La boule de cristal

Source : Le Monde ouvrier, numéro 84 / Novembre-décembre 2009

Qui n’a pas rêvé un jour de posséder une boule de cristal pour connaître l’avenir? Dans le dossier de la santé et de la sécurité du travail, nous avons cette chance. En effet, ce sont souvent les milieux scientifiques ou médicaux qui nous ont permis d’entrevoir les milieux de travail du futur, d’en connaître les conditions d’exercice et de prévoir de quoi souffriront les personnes en emploi. L’image est parfois brouillée, mais nous pouvons tout même avoir une bonne idée de ce qui nous guette. À preuve, c’est au début des années 1980 que la FTQ a commencé à se préoccuper des problèmes de santé mentale liés à l’organisation du travail après que la communauté universitaire québécoise ait mis cette problématique sur la sellette.

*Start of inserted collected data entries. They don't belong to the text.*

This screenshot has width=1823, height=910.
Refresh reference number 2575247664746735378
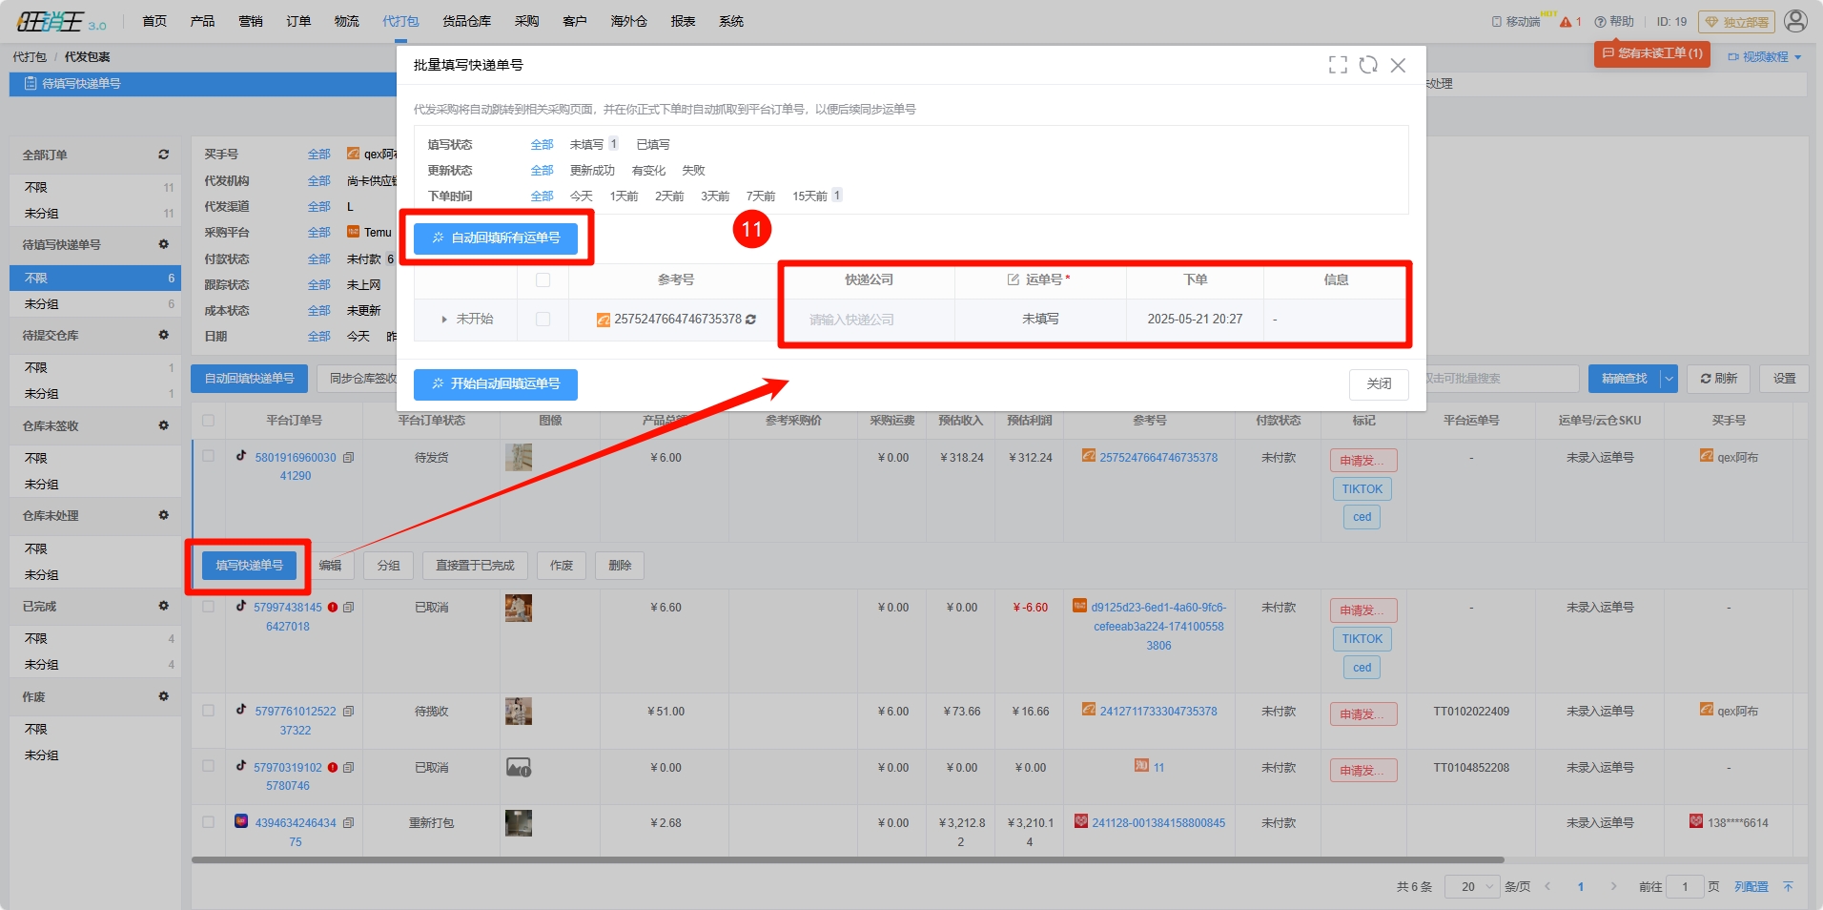tap(751, 320)
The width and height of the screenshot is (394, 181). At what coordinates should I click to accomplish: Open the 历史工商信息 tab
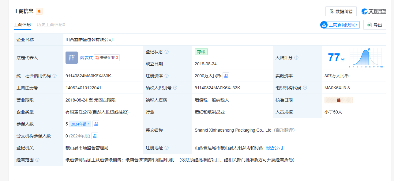tap(51, 25)
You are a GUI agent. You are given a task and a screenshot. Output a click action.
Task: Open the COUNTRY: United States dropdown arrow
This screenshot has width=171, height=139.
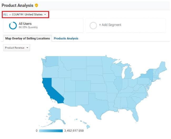point(45,15)
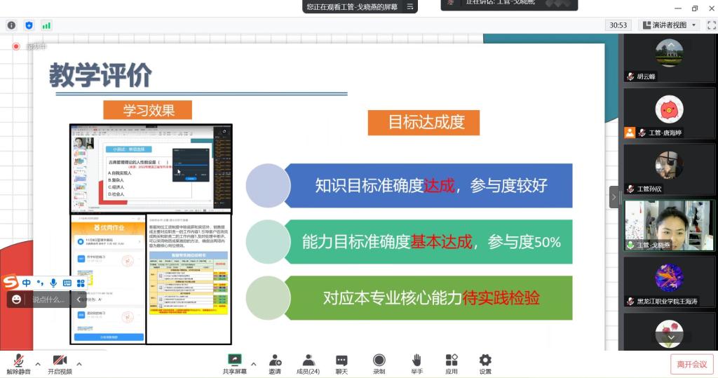Screen dimensions: 718x378
Task: Select 胡云峰 participant video thumbnail
Action: (669, 58)
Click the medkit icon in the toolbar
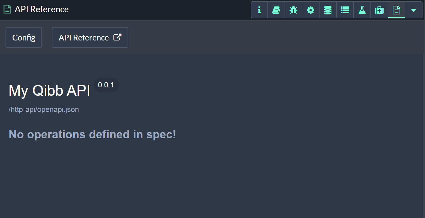This screenshot has width=425, height=218. coord(379,10)
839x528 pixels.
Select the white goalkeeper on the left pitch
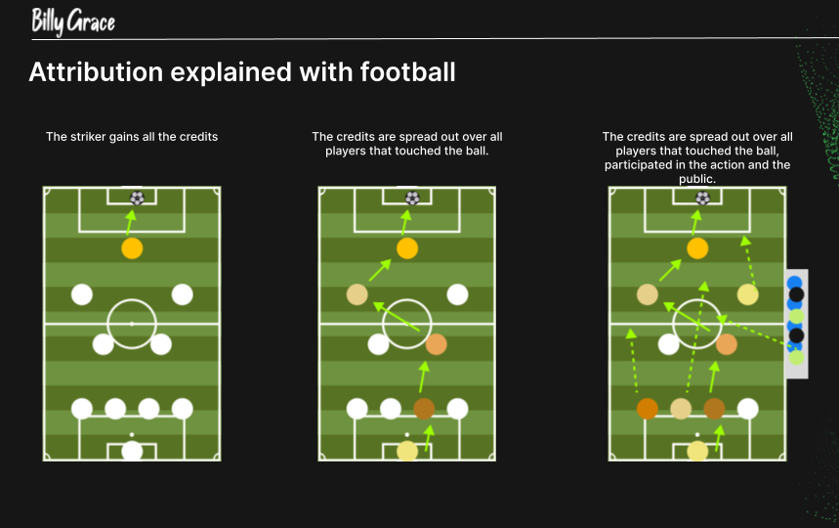point(132,451)
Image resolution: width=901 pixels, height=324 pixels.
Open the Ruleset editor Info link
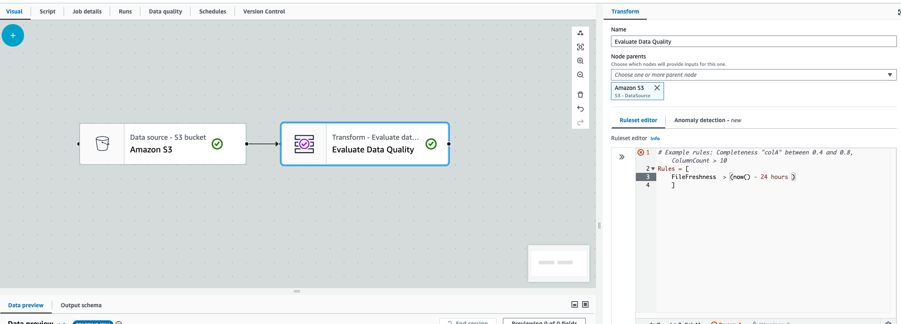[655, 139]
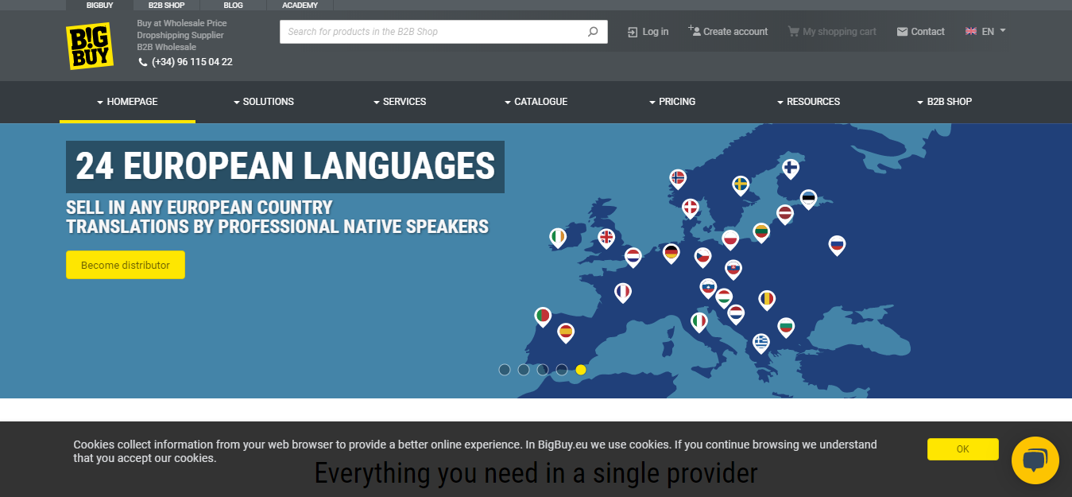Expand the Solutions menu
The image size is (1072, 497).
264,102
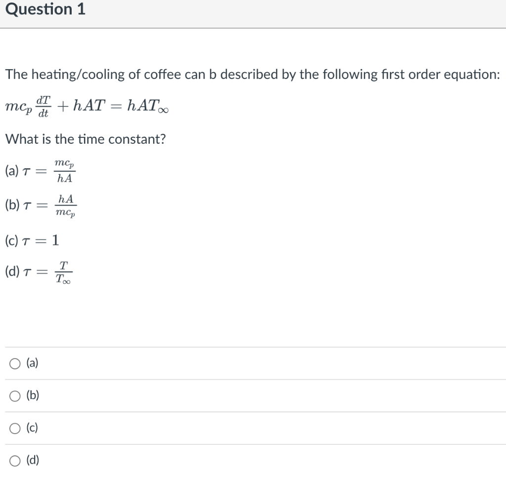Select the radio circle for answer (a)
The image size is (506, 481).
15,363
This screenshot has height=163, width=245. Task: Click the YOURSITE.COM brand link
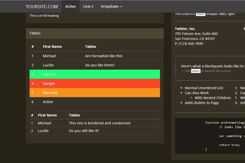[x=42, y=6]
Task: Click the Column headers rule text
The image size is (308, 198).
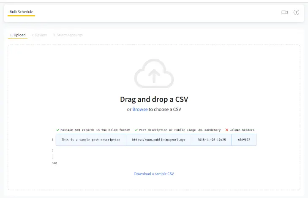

Aujourd’hui, les personnes qui assurent cette vigie nous préviennent que, tout comme ceux liés à l’environnement et à l’alimentation, les cancers causés par le travail occuperont une place de plus en plus importante. Qu’ils soient dus à la présence de contaminants chimiques ou de radiations, aux effets métaboliques des horaires atypiques ou à l’utilisation de nanoparticules, les résultats sont les mêmes; des individus seront malades et d’autres décéderont à cause de leur travail. Il est plus que temps d’agir et de prévenir l’apparition de ces cancers.

Le nombre d’organismes dédiés à la recherche en SST est impressionnant et pour connaître l’objet des études qu’ils ont réalisées et ainsi savoir lesquelles s’appliquent à notre milieu de travail, on peut aisément consulter leurs sites Internet.

Trop de corporations aveuglées par les profits à court terme ne se préoccupent pas de voir venir cette situation pourtant inexorable. Ces employeurs préfèrent gérer les lésions professionnelles à court terme plutôt que de participer à l’identification et à l’élimination à la source des dangers associés à la présence des causes de cancer.

Tout être humain ne devrait-il pas faire en sorte que nous puissions enfin cesser de perdre notre vie en voulant la gagner?